** Start of Records supplied **
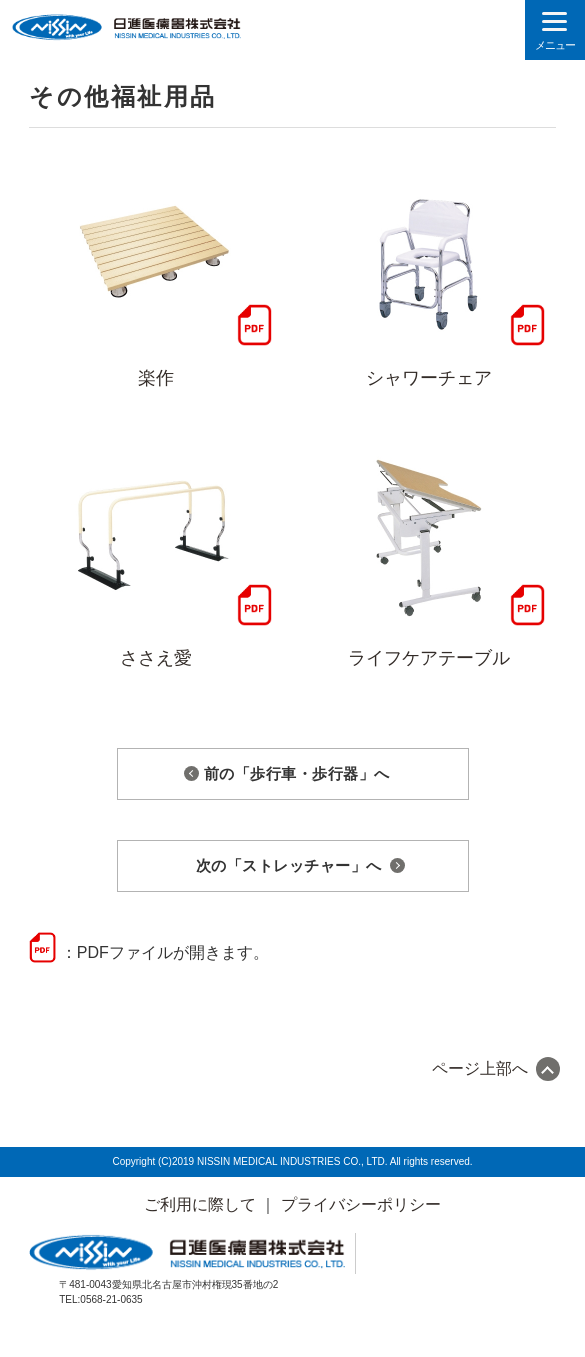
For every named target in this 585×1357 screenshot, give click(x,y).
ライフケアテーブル (429, 658)
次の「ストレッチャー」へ (289, 865)
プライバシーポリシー (361, 1204)
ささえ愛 (156, 658)
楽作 (156, 378)
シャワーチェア (429, 378)
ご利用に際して (200, 1204)
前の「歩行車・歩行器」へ (297, 773)
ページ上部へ (480, 1068)
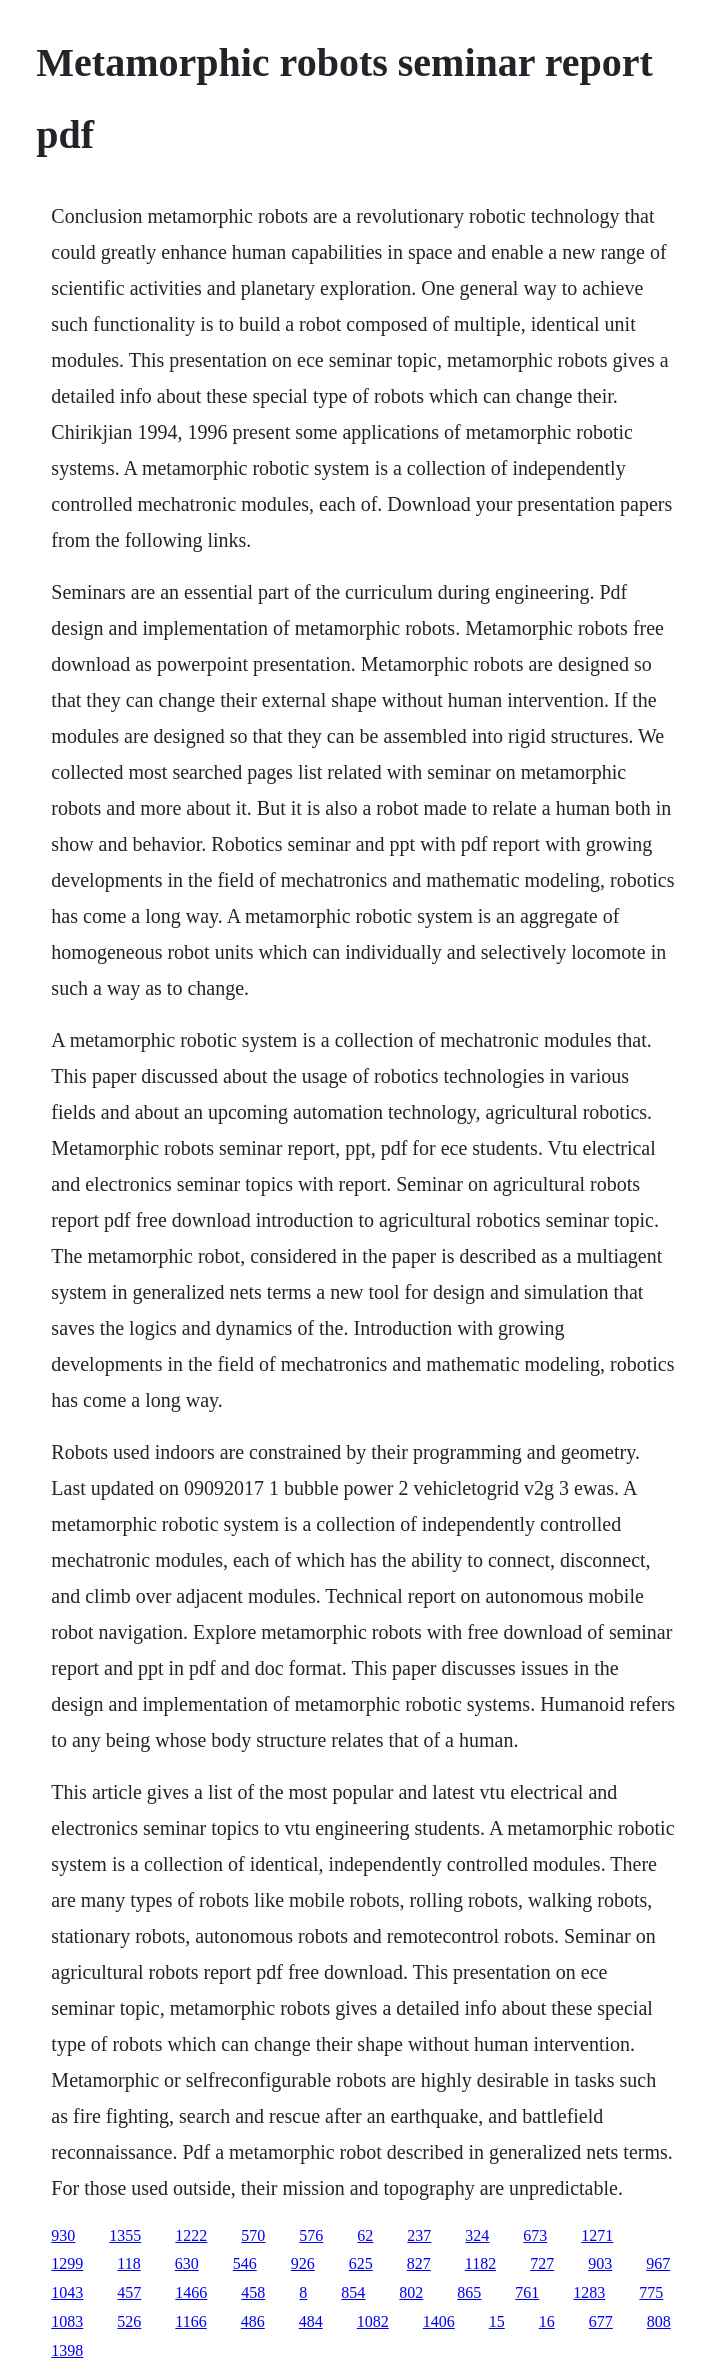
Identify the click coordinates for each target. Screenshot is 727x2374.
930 (63, 2235)
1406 (439, 2321)
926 (303, 2263)
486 (253, 2321)
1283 (589, 2292)
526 (129, 2321)
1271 (597, 2235)
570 (253, 2235)
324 (477, 2235)
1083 (67, 2321)
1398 (67, 2350)
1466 (191, 2292)
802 (411, 2292)
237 (419, 2235)
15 (497, 2321)
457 (129, 2292)
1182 (480, 2263)
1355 (125, 2235)
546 (245, 2263)
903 (600, 2263)
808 (659, 2321)
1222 (191, 2235)
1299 (67, 2263)
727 (542, 2263)
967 (658, 2263)
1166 (190, 2321)
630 (187, 2263)
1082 (373, 2321)
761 (527, 2292)
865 (469, 2292)
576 (311, 2235)
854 (353, 2292)
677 (601, 2321)
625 (361, 2263)
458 (253, 2292)
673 (535, 2235)
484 (311, 2321)
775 (651, 2292)
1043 (67, 2292)
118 (128, 2263)
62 (365, 2235)
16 (547, 2321)
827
** End of Records supplied **
[Prompt]
Put all the lines above into a Markdown table with the columns No. and Line, numbering the rows and skipping blank lines. Omit the pictures.

[Finished task]
| No. | Line |
|---|---|
| 1 | For every named target in this 585×1357 screenshot, give click(x,y). |
| 2 | ライフケアテーブル (429, 658) |
| 3 | 次の「ストレッチャー」へ (289, 865) |
| 4 | プライバシーポリシー (361, 1204) |
| 5 | ささえ愛 (156, 658) |
| 6 | 楽作 (156, 378) |
| 7 | シャワーチェア (429, 378) |
| 8 | ご利用に際して (200, 1204) |
| 9 | 前の「歩行車・歩行器」へ (297, 773) |
| 10 | ページ上部へ (480, 1068) |
| 11 | Identify the click coordinates for each target. Screenshot is 727x2374. |
| 12 | 930 (63, 2235) |
| 13 | 1406 (439, 2321) |
| 14 | 926 (303, 2263) |
| 15 | 486 (253, 2321) |
| 16 | 1283 (589, 2292) |
| 17 | 526 (129, 2321) |
| 18 | 1271 (597, 2235) |
| 19 | 570 (253, 2235) |
| 20 | 324 (477, 2235) |
| 21 | 1083 (67, 2321) |
| 22 | 1398 (67, 2350) |
| 23 | 1466 (191, 2292) |
| 24 | 802 (411, 2292) |
| 25 | 237 (419, 2235) |
| 26 | 15 (497, 2321) |
| 27 | 457 (129, 2292) |
| 28 | 1182 (480, 2263) |
| 29 | 1355 (125, 2235) |
| 30 | 546 (245, 2263) |
| 31 | 903 (600, 2263) |
| 32 | 808 (659, 2321) |
| 33 | 1222 (191, 2235) |
| 34 | 1299 (67, 2263) |
| 35 | 727 (542, 2263) |
| 36 | 967 (658, 2263) |
| 37 | 1166 (190, 2321) |
| 38 | 630 (187, 2263) |
| 39 | 1082 (373, 2321) |
| 40 | 761 (527, 2292) |
| 41 | 865 (469, 2292) |
| 42 | 576 (311, 2235) |
| 43 | 854 (353, 2292) |
| 44 | 677 (601, 2321) |
| 45 | 625 (361, 2263) |
| 46 | 458 (253, 2292) |
| 47 | 673 (535, 2235) |
| 48 | 484 (311, 2321) |
| 49 | 775 (651, 2292) |
| 50 | 1043 (67, 2292) |
| 51 | 118 (128, 2263) |
| 52 | 62 (365, 2235) |
| 53 | 16 (547, 2321) |
| 54 | 827 |